Diana Muir, in the Claremont Review (3-3-05):

[Ms. Muir is a historian, book reviewer and winner of the 2001-02 Massachusetts Book Award for Reflections in Bullough's Pond: Economy and Ecosystem in New England (University Press of New England).]

The National Museum of the American Indian is an architectural triumph. Walking close to the walls conveys the vertiginous sense of hiking the rock canyons of the American West. The galleries inside are punctuated by windowed spaces offering spectacular views of the National Gallery and the United States Capitol, and prism windows near the top of the dome paint rainbows on the walls of the atrium. Step a hundred yards away from NMAI, however, and the building turns into a yellow sandstone affront to the white granite unity of the National Mall. As with the container, so with the contents. It is as though the architect and curators together are saying, "You want to know how much respect we have for your European heritage of architectural symmetry, historical causation, and scholarly standards of evidence? None."

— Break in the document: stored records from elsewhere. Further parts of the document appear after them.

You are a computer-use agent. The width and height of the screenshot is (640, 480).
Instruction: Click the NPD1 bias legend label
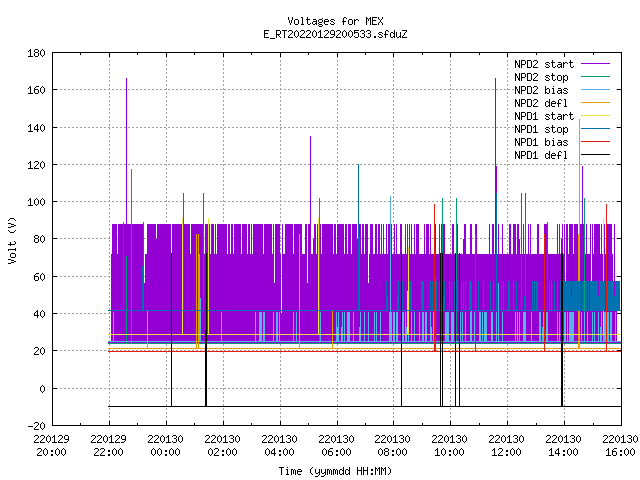pyautogui.click(x=541, y=142)
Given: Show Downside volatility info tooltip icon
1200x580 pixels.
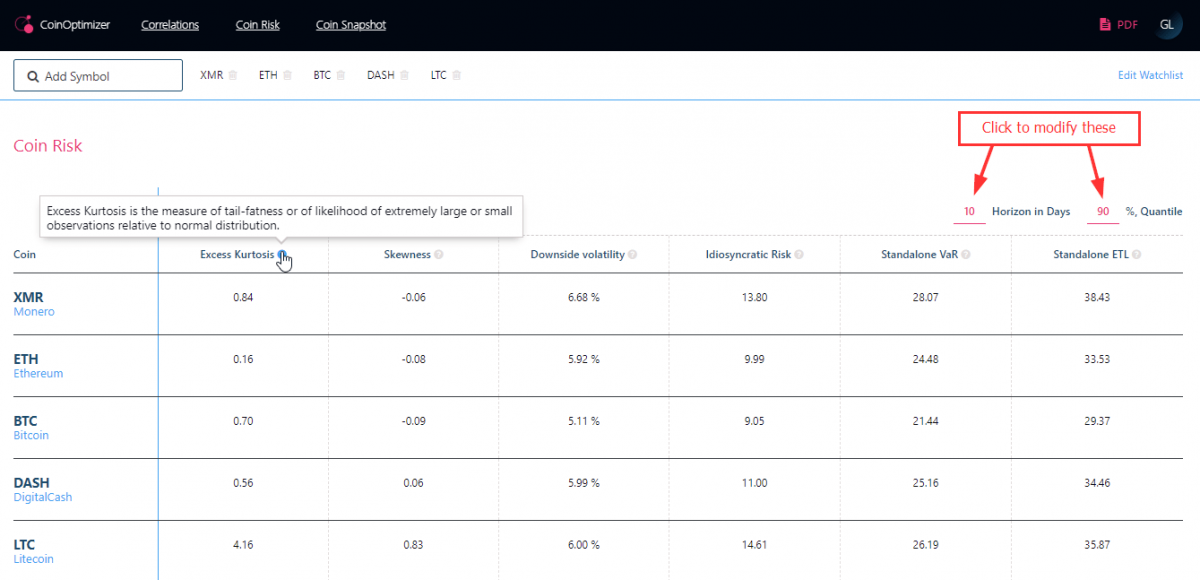Looking at the screenshot, I should pyautogui.click(x=633, y=255).
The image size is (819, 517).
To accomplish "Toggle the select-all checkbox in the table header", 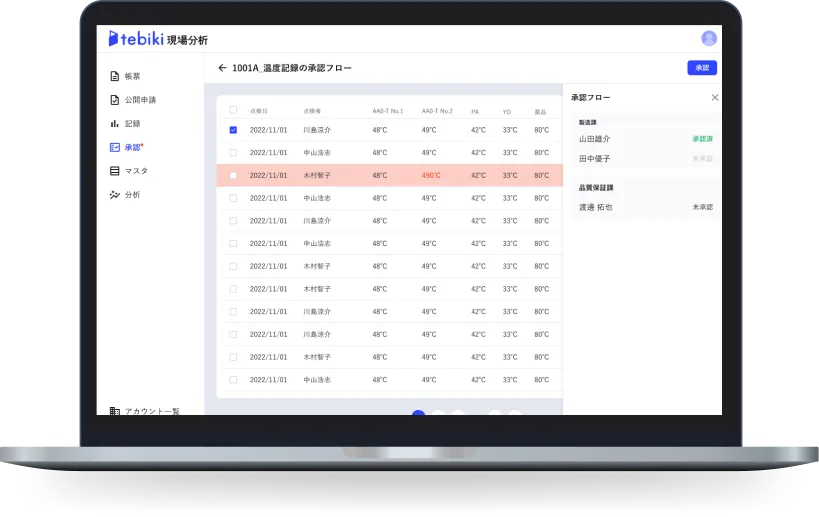I will pos(233,110).

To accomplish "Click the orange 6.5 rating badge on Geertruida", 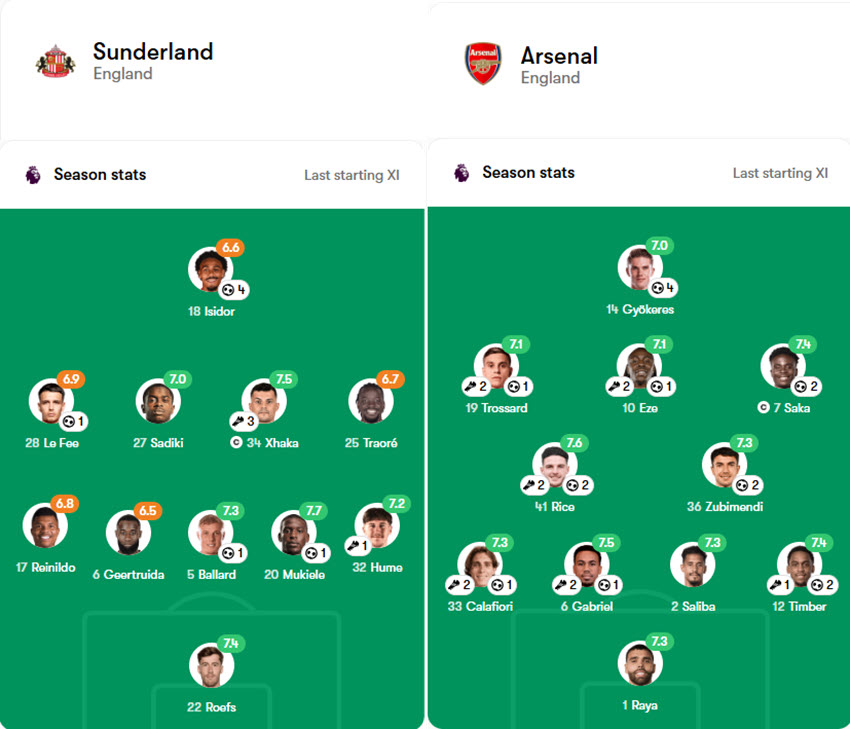I will (147, 509).
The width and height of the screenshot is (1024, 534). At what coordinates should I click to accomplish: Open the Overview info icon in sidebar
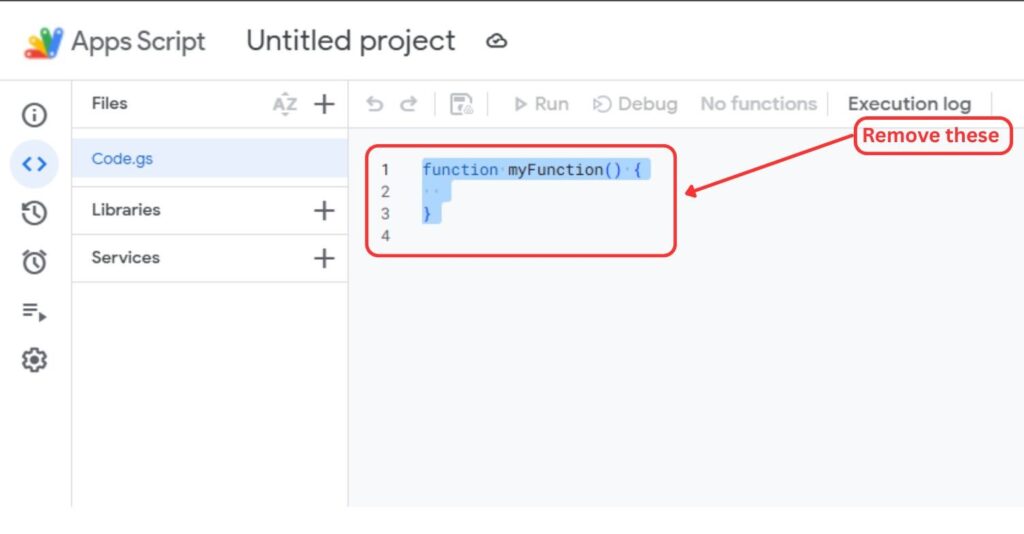click(35, 116)
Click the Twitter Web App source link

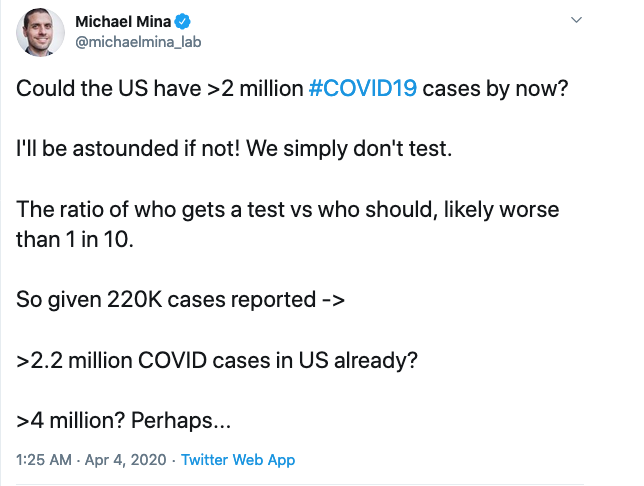click(238, 459)
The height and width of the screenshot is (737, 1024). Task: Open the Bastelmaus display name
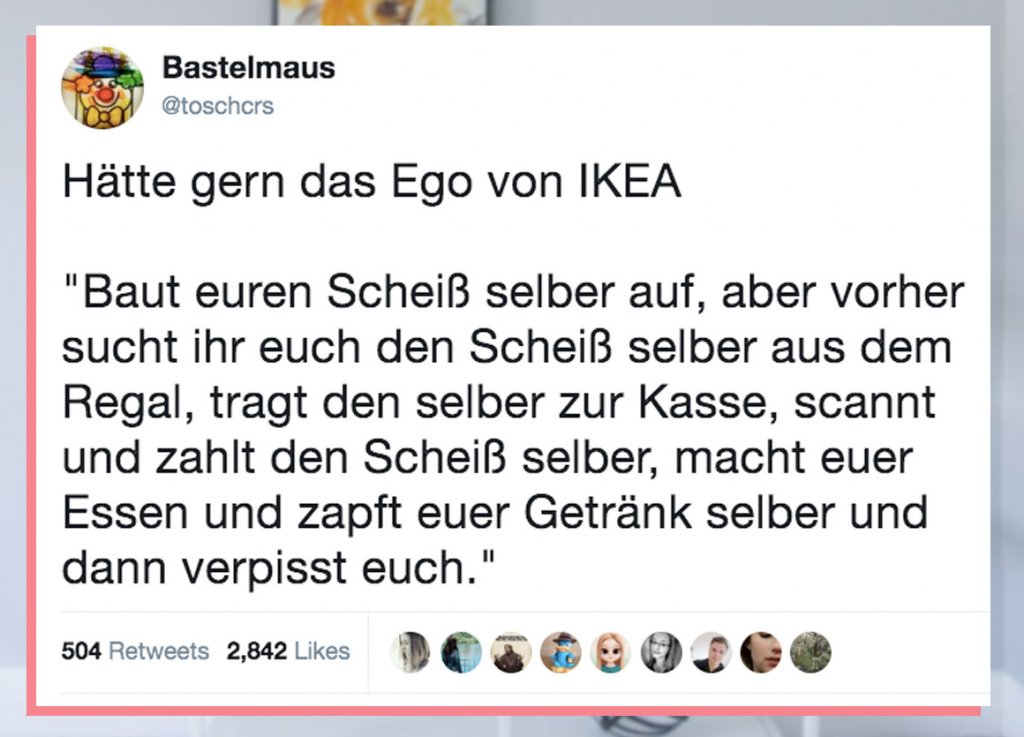[248, 68]
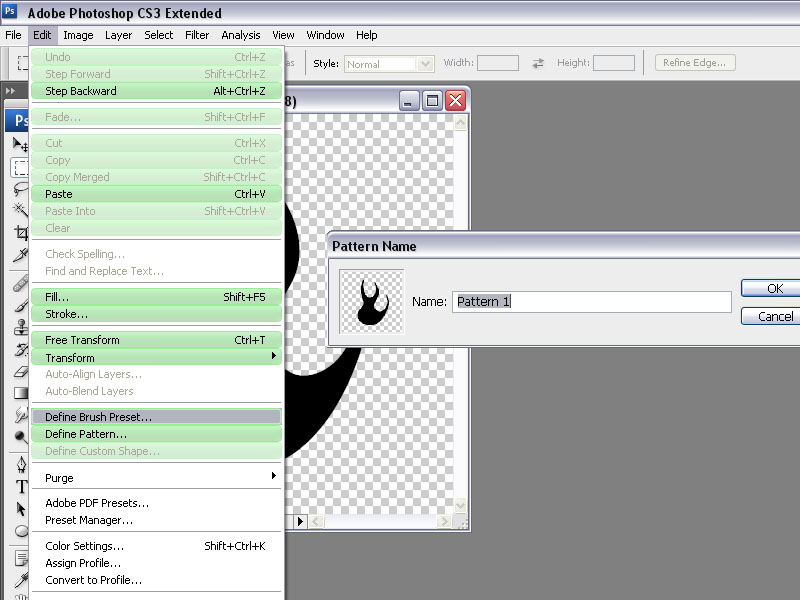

The permanent exhibits are arrayed in three large halls, each featuring eight kiva-shaped spaces in which one of the Indian Nations tells its story. Our Lives features "survivance," a term coined by Anishinaabe scholar Gerald Vizenor to mean, "doing what is necessary to keep our cultures alive." Our Peoples is about "how eight communities understand their cultural identities." The third hall, Our Universe, which is the place where most visitors will begin, explains how "Traditional knowledge shapes our world." None of the three halls portrays Indian history and life with anything resembling the kind of scholarly standards envisioned by James Smithson when that gentleman, chemist, mineralogist and Member of the Royal Society, left his fortune for the foundation of an institution for the "increase and diffusion of knowledge."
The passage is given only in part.